Supplied records ▸
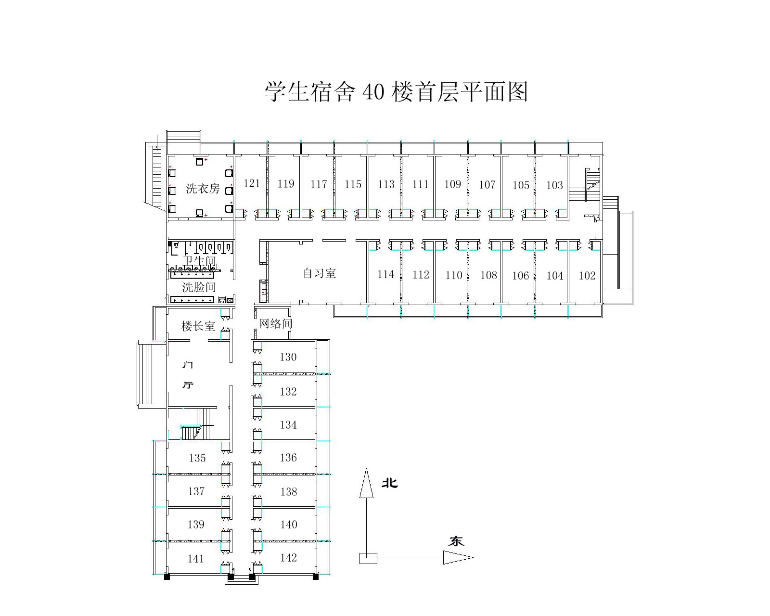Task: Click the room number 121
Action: pyautogui.click(x=252, y=184)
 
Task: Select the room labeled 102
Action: pyautogui.click(x=587, y=276)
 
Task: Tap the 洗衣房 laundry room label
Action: pyautogui.click(x=203, y=189)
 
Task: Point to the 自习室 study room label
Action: pyautogui.click(x=320, y=273)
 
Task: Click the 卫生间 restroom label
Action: pyautogui.click(x=200, y=261)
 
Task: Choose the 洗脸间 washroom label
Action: pyautogui.click(x=199, y=287)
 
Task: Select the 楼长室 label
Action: pyautogui.click(x=198, y=326)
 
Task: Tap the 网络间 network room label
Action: pyautogui.click(x=275, y=323)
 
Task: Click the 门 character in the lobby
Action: pyautogui.click(x=188, y=365)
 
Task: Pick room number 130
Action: pyautogui.click(x=288, y=357)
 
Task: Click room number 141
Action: pyautogui.click(x=196, y=559)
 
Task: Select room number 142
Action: pyautogui.click(x=288, y=558)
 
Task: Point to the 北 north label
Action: pyautogui.click(x=390, y=483)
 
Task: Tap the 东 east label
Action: pyautogui.click(x=456, y=541)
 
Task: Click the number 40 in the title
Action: pyautogui.click(x=373, y=91)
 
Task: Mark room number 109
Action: pyautogui.click(x=453, y=184)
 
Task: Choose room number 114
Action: pyautogui.click(x=385, y=274)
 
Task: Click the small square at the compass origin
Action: pyautogui.click(x=368, y=558)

Given instruction ▸ Write out every line word for word, from the first one down through the line containing "Action: pyautogui.click(x=203, y=189)", and include both of those lines. Leave the pictures out of your copy.

Response to the task ▸
Task: Click the room number 121
Action: pyautogui.click(x=252, y=184)
 
Task: Select the room labeled 102
Action: pyautogui.click(x=587, y=276)
 
Task: Tap the 洗衣房 laundry room label
Action: pyautogui.click(x=203, y=189)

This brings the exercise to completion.